- Dell Computer has become the latest technology vendor to issue a financial results warning, disclosing that profits in its fiscal fourth quarter will be about 33% less than expected.
Earnings for the quarter ending Feb. 2 are now likely to total $US0.18 to $0.19 per share, instead of the $0.26 per share that Dell had been forecasting. The computer maker said revenue should come in between $8.5 billion and $8.6 billion -- up about 25 percent from last year's fourth quarter, but below the $8.7 billion level that Dell had expected to reach.
Round Rock, Texas-based Dell attributed the earnings shortfall to "deterioration in global economic conditions and overall demand for computer systems and services." In a statement, CEO Michael Dell said the company plans to continue to aggressively manage its internal cost structure during its next fiscal year as a result of the fourth-quarter showing.
Dell is one of many computer, software and semiconductor makers that have either already reported weaker-than-expected financial results or warned that their numbers will be below plan. For example, Microsoft Corp. last week reported results for its second fiscal quarter that were in line with a reduced-expectations warning it issued last month.
Also last week, Apple Computer disclosed a $195 million quarterly loss on revenue that was $600 million below its original expectations. And vendors such as Hewlett-Packard Co., Compaq Computer Corp. and NCR have all said their financial results won't meet earlier projections, due partly to slowdowns in sales to corporate users.
PC makers have been hit especially hard. Earlier this month, Gateway Inc. said it plans to cut its workforce of 20,000-plus employees by more than 10 percent, after suffering a $94.3 million fourth-quarter loss.
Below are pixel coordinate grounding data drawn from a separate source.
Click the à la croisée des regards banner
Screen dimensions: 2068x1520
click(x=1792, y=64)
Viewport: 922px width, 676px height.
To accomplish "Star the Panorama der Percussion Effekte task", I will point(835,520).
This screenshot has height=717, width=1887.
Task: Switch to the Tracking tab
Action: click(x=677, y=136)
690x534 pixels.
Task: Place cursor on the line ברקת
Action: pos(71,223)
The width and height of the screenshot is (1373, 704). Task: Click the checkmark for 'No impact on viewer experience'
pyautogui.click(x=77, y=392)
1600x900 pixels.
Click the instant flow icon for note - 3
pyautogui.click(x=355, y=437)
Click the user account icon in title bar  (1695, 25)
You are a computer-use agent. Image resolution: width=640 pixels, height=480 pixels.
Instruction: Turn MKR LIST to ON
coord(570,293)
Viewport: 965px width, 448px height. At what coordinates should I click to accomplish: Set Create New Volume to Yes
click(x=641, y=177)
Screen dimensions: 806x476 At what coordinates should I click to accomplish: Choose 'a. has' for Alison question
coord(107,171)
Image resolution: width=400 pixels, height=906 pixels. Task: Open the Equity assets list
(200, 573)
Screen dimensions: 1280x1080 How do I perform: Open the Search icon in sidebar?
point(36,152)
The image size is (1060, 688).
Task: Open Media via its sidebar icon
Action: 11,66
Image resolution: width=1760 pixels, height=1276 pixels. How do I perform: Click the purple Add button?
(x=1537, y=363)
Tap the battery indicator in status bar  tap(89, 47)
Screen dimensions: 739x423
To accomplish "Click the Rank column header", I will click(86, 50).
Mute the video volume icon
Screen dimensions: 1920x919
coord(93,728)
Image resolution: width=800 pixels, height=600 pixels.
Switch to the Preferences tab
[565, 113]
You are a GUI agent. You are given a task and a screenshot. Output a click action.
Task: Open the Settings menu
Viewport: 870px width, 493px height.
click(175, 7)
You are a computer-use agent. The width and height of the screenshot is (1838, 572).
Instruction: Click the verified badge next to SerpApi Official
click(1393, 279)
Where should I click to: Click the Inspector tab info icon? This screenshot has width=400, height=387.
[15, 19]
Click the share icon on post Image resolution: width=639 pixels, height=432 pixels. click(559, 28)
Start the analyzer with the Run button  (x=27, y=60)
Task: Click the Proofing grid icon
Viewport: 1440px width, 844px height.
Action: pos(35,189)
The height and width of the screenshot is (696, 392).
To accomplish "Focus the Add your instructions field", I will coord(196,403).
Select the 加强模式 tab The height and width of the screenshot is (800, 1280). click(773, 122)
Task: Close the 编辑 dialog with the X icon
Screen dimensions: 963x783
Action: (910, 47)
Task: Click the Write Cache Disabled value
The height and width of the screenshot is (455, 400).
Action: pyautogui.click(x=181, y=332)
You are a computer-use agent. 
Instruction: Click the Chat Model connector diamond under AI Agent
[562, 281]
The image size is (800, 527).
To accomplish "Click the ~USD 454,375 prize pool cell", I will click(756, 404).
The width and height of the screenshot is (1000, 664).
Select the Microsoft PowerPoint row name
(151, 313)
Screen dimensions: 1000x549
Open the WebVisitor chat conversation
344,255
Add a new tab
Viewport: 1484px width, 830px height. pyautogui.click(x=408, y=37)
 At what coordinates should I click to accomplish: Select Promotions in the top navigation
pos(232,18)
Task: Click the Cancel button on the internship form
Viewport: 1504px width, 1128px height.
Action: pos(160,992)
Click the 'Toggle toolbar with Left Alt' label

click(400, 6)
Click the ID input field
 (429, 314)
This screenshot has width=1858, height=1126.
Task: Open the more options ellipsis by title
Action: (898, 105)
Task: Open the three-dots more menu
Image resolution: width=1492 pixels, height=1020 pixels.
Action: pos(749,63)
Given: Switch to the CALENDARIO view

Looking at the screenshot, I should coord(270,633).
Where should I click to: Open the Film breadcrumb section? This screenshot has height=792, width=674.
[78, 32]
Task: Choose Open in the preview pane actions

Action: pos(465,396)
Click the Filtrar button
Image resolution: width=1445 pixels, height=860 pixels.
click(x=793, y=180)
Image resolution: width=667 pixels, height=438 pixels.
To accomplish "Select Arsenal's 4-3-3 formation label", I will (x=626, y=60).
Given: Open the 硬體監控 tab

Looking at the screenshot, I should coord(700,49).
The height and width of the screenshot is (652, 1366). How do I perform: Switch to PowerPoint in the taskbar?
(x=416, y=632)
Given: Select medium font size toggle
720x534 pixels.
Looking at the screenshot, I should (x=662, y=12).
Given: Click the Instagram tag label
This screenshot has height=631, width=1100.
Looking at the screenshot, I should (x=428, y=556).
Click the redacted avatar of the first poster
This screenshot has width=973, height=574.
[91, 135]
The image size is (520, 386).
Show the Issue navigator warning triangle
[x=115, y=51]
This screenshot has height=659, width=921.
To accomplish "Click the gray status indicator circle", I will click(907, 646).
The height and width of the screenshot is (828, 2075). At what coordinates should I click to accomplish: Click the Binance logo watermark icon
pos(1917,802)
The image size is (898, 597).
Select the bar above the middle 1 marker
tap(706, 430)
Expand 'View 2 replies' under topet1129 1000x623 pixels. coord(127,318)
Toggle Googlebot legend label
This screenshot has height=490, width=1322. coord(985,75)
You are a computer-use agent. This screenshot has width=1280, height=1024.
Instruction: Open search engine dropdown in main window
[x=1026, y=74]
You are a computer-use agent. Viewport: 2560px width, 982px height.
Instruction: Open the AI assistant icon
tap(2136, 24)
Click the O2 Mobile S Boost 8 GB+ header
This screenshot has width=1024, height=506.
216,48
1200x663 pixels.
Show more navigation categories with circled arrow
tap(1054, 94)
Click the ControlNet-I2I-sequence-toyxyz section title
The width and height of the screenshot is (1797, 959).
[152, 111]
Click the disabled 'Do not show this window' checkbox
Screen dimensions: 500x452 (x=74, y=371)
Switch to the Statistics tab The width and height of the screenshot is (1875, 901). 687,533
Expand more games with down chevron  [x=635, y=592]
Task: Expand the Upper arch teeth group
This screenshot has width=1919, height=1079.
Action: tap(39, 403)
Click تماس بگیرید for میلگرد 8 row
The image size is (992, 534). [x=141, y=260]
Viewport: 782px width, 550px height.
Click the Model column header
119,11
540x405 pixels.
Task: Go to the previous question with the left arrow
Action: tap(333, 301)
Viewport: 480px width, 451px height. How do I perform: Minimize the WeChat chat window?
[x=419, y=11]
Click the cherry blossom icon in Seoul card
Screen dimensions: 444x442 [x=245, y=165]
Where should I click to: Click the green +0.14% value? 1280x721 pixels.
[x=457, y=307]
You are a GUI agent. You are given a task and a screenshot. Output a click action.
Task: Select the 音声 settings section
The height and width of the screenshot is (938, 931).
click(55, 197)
IDC, a market research firm in Framingham, Mass., today estimated that PC unit shipments fell 0.3 percent year-to-year in the fourth quarter and were down 3.6 percent from their third-quarter levels.
"Fears about the slowing U.S. economy clearly cut consumer demand in the latter half of the final quarter in 2000," said IDC analyst Roger Kay in a statement. "Moreover, a lack of compelling reasons to buy kept the commercial segment from making up the difference." Total shipments are likely to top out at 36.7 million PCs, according to Kay.
Despite Dell's warning about its fourth-quarter results, IDC predicted that the company extended its unit-shipment market share lead over Houston-based Compaq during the last three months. Dell ended last year with a 22.3 percent share of the PC business, compared with 15.3 percent for Compaq and 12.4 percent for HP, IDC said.
In its announcement, Dell said its fourth-quarter shipments are still expected to increase by more than 40 percent from the same period a year ago. Michael Dell, who is also the company's chairman, said, "[That] clearly distinguishes us from other computer systems companies, given [the] current realities of the global economy and computer systems market."